Conversations are not just a simple turn-taking exercise. They actually involve subtle and frequent interjections which indicate active listening. This is called Back-Channeling and it's an important component to any naturalistic conversation.
How we Back-Channel
When your interlocutor is carrying-out their half of your conversation, there are numerous ways to show them that you are paying attention. You can smile and nod your head, or shake it as the context might call for. But you can also indicate verbally that you are following and this is all the more important in voice-only communication where the visual cues can't help.
Much like filler words which we have discussed earlier, back-channel words are usually fairly semantically vacuous little utterances that serve mainly to affirm and encourage the person talking and to indicate comprehension. These vary across cultures and languages, but in English the familiar ones are uh-huh, mmhm, and yeah. Check out this video of the fascinating and rare use of a sharp intake of breath to accomplish this in Norwegian.
Traditionally, TTS does not do a good job on these. This is because TTS has been previously trained on read-speech data. Read-speech is basically a monologue and conversational niceties like back-channelling simply aren't in the data. At Rime, we're changing the way TTS works and have the ability to deliver conversationally realistic and appropriate back-channel utterances, lightning fast at the speed of conversation. Here are a few isolated examples:
Who Back-Channels and When
As noted above, there are multiple modalities through which people can use back-channelling, but most relevant to TTS use-cases is the verbal, both because of the S in TTS and because the use of TTS is often over audio-only media. Because of this, it's important to look at the use of backchannling in that sort of context, for example, over the phone.

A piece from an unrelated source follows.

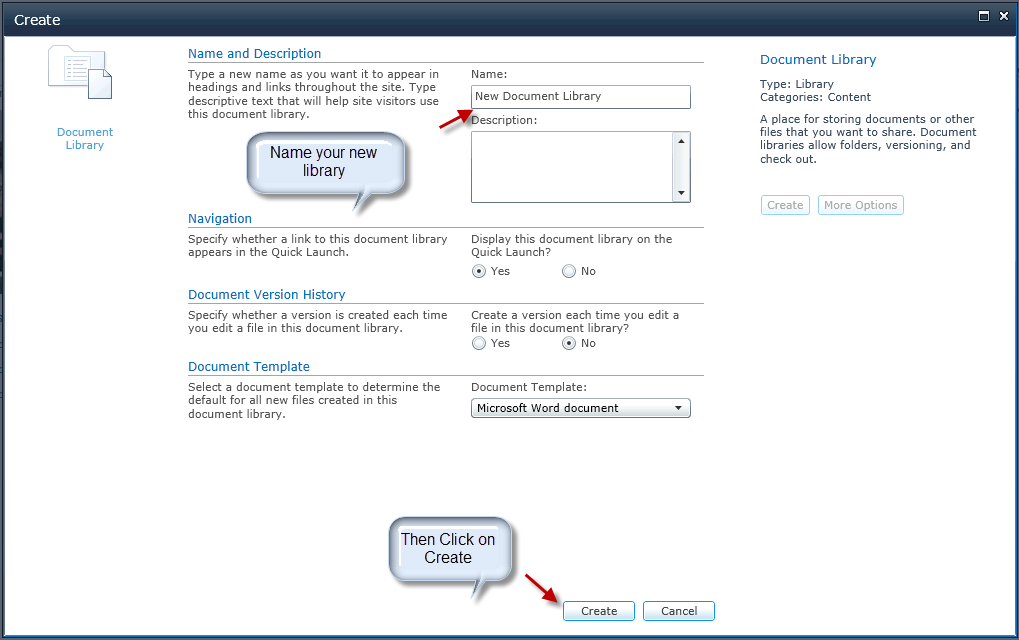The height and width of the screenshot is (640, 1019).
Task: Click the Create button next to Cancel
Action: coord(599,611)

In a data-rich article from 2015, researchers from the UK and Italy investigated how people indicate that they are paying attention over the phone, through means of back-channeling along with other strategies like laughter, filler words, and others. They present many interesting results, but I'll note a few of the most relevant.

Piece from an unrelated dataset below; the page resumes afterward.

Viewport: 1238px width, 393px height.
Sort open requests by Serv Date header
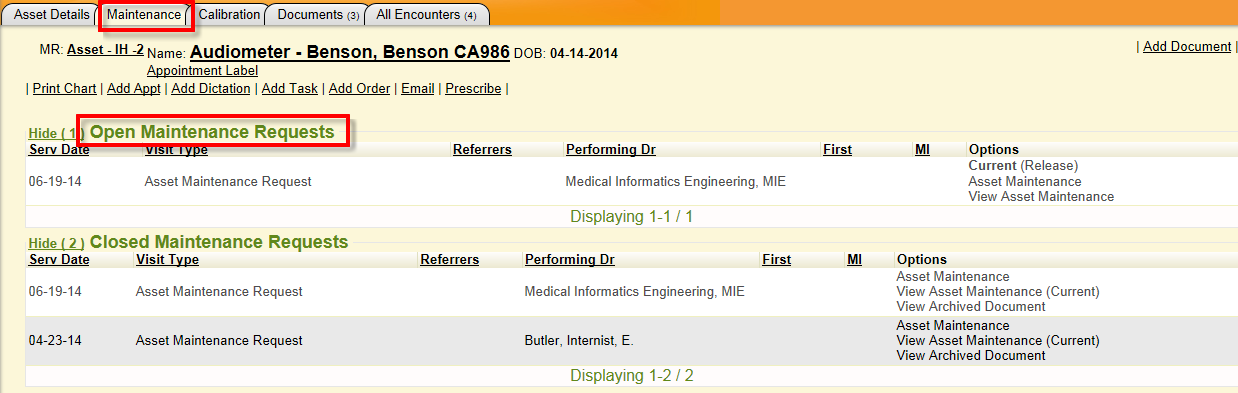[59, 150]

Women back-channel more than men
The researches show a clear difference in the rates of back-channeling between men and women in their study. Women employ laughter, back-channeling, and overlapping speech while their interlocutor is speaking, whereas men use fillers (like um) or silence.
This should be of interest for hyperrealistic AI conversation engineers. The text (static or LLM-generated) should vary to some degree between female voices and male voices, for the most true-to-life experience.
Receivers back-channel more than callers.
Another clear distinction the authors discovered was that the people being called used back-channeling more readily than the caller. This makes sense in that the caller had the impetus to initiate the conversation and as such presumably has more to say, and the recipient will have more opportunity to indicate that they are receiving the message.
This is relevant for TTS use-cases, which can generally be classified as "outbound" or "inbound" calls. It is more important for inbound TTS systems to employ back-channeling. For example, food ordering is an instance where the human user has the bulk of the message to convey (what they want to order) and the task of the responsive, realistic, and polite TTS system is indicate that the customer is heard.
Forward-looking automatic generation of back-channeling.
At Rime, we're dedicated to delivering generative conversation products that are powerful and useful here and now, but we're also always thinking ahead to what the future will bring. And there is a future where even more automatic and data-driven cues will be used to make AI conversation delightful and productive.
In fascinating work out of Japan, researchers have noted that back-channeling correlates with the acoustic pitch of the interlocutor. That is, people use back-channeling strategies timed with notably low-pitch utterances of the person they're talking to. The authors speculate a little bit as to why, but they don't have firm conclusions.
But with the increasing speed and power of AI conversation tech stacks, we see a future where ASR can detetect these drops in pitch and respond with an approriately timed "uh-huh" as a component of true-to-life AI conversation.
Wrapping Up
The conversational AI future is bright and you can trust Rime to surface easily-interpretable facts that can be intergrated into your products and drive compelling solutions and value.